Locker-room talk

Last week, video and audio was released of Donald Trump talking in 2005 about how being famous means you can treat women how you like, including kissing them without their consent or "grabbing them by the pussy", with impunity. There have been several cycles of outrage and apology since then, but Trump's first defence - and one he doubled down on a couple of days later in a presidential debate - was that this was just "locker-room talk", the kind of banter all men have when there aren't women around.

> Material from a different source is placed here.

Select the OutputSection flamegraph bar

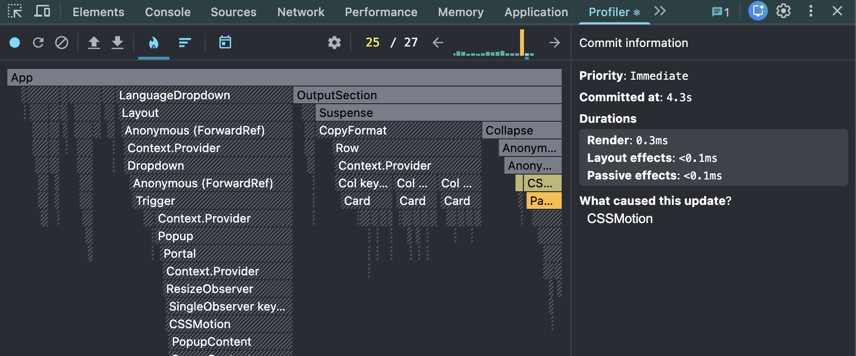click(x=427, y=95)
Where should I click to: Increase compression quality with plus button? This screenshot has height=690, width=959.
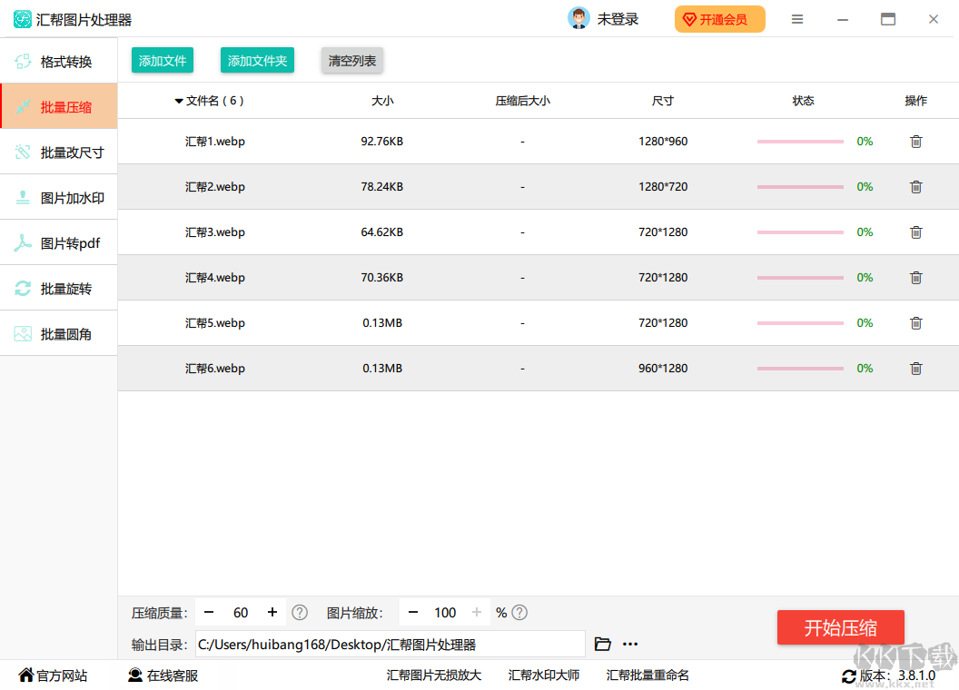pyautogui.click(x=272, y=613)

There's been a lot of outrage about this. There's no way this way of speaking about women is defensible, and it reflects a deeply ingrained attitude of objectification towards women in Trump himself and in the society that made him. 'Locker-room talk' is no defence because there is no defence. More than that, after a week of new revelations, we can be pretty sure that for Donald Trump this was not just locker room banter, because he appears to have a history of total disregard for women's consent, which has displayed itself in various ways. (Even before this week, for example, we knew that Trump's then-wife Ivana accused him of rape in 1989, and that his lawyer claimed last year that "you can't rape your spouse".)

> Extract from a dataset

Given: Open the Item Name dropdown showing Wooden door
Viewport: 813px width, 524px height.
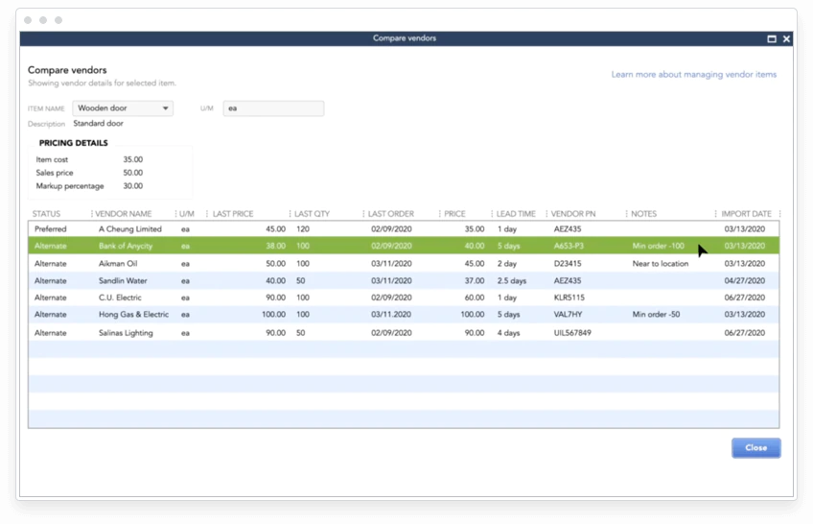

Another strain of the response to Trump, however, has been the cry that "this is not locker-room talk", that most men don't talk like this. This is letting locker-room talk off way too easily. It might be unusual to have this kind of language tied to a track record of abuse: probably most men who talk in demeaning and violent ways about women don't go on to actually commit rape or assault. But. I've been on sports teams of high school students who took the opportunity to rate the appearances of basically every woman they saw, whether walking past the training ground or appearing on a TV in the changerooms. (Rating women, by the way, is not aesthetic. When someone says a certain number, they're saying - always implicitly, and pretty frequently out loud - "I would", or "I wouldn't" - because that's the thing that matters.) I've been on cricket teams - of adults - who'd blame an attractive woman walking past when they dropped a catch, and talk in high spirits about the holidays where they were planning to sleep with as many women as they could. All, I don't need to say, in incredibly objectifying language. In genteel Oxford, the words aren't as graphic, but I've heard men practically spit the word 'feminist', and tell the sagas of nights out that don't end in sex as if they'd been robbed, denied something they were entitled to.

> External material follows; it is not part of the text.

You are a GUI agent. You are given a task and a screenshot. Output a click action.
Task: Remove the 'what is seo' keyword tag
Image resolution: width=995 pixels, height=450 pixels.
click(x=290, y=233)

Donald Trump is an unusually awful man, even if you forget about everything other than this. But this is not a time to fall into the trap of thinking that rape culture and a society-wide denigration of women and their consent is a problem of unusually awful famous people and a handful of raging misogynists, while our locker-rooms are full of kind and respectful men. Locker-rooms suck. Don't let them off the hook.

Addendum: this is the tweet that made me think to write this post, and in its spirit I should be clear. I wasn't sitting there rating women along with them, and I felt anywhere between uncomfortable and outraged by it, internally. But I didn't say anything. That's the real problem.